Each node that Juju manages is referred to as a "unit". Generally speaking, when using Juju you interact with the applications at the application level. There are times when working directly with units is useful though, particularly for debugging purposes. Juju provides a few different commands to make this easier.

The juju ssh command

The juju ssh command will connect you, via SSH, into a target unit. For example:

juju ssh mysql/3

This will start an SSH session on the 3rd mysql unit. This is useful for investigating things that happen on a unit, checking resources or viewing system logs.

It is possible to run commands via juju ssh, for example, juju ssh 1 uname -a will run the uname command on node one. This works for simple commands, however for more complex commands we recommend using juju run instead.

See also the juju help ssh command for more information.

The juju scp command

Copying files to and from units can be a common task depending on your workload, so Juju provides a juju scp command for copying files securely to and from units.

Examples:

Copy a single file from machine 2 to the local machine:

juju scp 2:/var/log/syslog .

Copy 2 files from two MySQL units to the local backup/ directory, passing -v to scp as an extra argument:

juju scp -v mysql/0:/path/file1 mysql/1:/path/file2 backup/

Recursively copy the directory /var/log/mongodb/ on the first MongoDB server to the local directory remote-logs:

juju scp -r mongodb/0:/var/log/mongodb/ remote-logs/

Copy a local file to the second apache2 unit in the model "testing":

juju scp -m testing foo.txt apache2/1:

Note: Juju cannot transfer files between two remote units because it uses public key authentication exclusively and the native (OpenSSH) scp command disables agent forwarding by default. Either the destination or the source must be local (Juju client).

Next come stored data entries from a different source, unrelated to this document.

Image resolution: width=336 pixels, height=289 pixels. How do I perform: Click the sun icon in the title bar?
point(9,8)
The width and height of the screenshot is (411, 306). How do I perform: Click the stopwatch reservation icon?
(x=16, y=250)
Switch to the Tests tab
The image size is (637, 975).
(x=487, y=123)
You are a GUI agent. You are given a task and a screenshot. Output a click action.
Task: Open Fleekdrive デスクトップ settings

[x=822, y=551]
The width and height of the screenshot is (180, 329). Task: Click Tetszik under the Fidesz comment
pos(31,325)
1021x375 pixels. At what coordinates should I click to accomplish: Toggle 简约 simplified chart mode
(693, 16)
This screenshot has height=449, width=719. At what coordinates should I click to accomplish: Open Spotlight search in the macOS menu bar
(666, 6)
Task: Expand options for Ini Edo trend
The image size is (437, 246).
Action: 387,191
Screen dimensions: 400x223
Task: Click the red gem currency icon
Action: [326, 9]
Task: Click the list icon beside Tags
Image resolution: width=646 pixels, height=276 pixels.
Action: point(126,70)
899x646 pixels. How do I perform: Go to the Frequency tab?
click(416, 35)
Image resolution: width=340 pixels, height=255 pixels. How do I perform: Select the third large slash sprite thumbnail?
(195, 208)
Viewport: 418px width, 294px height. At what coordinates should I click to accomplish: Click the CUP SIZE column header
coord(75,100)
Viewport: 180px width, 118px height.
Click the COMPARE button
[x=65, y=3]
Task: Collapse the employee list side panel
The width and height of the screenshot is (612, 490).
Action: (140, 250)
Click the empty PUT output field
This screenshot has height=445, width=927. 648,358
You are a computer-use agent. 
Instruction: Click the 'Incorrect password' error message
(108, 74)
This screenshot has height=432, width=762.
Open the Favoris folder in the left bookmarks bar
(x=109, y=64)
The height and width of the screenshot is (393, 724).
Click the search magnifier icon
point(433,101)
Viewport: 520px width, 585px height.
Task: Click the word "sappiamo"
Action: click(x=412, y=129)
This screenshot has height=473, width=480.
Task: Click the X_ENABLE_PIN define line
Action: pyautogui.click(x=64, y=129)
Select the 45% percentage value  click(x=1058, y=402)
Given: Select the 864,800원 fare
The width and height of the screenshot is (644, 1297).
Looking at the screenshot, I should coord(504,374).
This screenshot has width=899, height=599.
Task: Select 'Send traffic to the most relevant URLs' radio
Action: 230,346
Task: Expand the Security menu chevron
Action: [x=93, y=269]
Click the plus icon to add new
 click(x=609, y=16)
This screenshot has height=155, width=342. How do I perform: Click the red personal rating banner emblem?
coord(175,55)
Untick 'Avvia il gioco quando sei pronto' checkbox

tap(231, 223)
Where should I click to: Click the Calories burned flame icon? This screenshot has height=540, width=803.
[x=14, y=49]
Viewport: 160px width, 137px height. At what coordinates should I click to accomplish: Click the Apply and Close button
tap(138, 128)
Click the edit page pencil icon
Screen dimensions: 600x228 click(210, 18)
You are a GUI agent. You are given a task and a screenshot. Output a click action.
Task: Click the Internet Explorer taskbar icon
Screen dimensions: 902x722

For more information, run the juju help scp command.

The juju run command

The juju run command can be used by devops or scripts to inspect or do work on applications, units, or machines. Commands for applications or units are executed in a hook context. Charm authors can use the run command to develop and debug scripts that run in hooks.

For example, to run uname on every instance:

juju run "uname -a" --all

Or to run uptime on some instances:

juju run "uptime" --machine=2
juju run "uptime" --application=mysql

Note: When using juju run with the --application option, keep in mind that whichever command you pass will run on every unit of that application. When using juju run with the --machine option, the command is run as the root user on the remote machine.

When used in combination with certain applications you can script certain tasks. For instance, in the 'hadoop' charm you can use juju run to initiate a terasort:

juju run --unit hadoop-master/0 "sudo -u hdfs /usr/lib/hadoop/terasort.sh"

For more information see the juju help run command.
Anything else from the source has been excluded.